_MATERIAL PROVIDED_
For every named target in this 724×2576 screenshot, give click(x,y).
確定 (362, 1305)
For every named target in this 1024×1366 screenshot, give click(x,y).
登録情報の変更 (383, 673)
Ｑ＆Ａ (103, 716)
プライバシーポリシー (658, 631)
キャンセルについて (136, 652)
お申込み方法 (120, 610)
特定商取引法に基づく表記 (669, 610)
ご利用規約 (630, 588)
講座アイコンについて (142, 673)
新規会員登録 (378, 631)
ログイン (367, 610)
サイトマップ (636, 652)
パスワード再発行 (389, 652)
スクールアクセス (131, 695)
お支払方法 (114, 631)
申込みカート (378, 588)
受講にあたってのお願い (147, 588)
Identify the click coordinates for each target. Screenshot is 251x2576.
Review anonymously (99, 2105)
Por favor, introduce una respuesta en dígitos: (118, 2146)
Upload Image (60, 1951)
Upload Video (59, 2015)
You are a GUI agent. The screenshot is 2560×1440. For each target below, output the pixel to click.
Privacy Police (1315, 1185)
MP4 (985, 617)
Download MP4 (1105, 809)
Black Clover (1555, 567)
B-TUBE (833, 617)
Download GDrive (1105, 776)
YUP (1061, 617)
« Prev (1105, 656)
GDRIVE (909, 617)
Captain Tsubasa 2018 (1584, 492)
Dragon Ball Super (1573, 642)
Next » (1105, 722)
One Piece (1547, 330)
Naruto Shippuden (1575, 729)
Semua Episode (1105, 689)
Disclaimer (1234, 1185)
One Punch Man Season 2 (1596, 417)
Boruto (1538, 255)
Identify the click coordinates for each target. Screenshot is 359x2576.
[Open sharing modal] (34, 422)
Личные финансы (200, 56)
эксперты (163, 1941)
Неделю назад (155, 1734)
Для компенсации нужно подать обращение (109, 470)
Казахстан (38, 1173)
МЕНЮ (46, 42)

_DIRECTIONS FOR THIS TASK_
Determine how many lines in the listing include the string "named", and answer with that number alone.

_RESULT_
2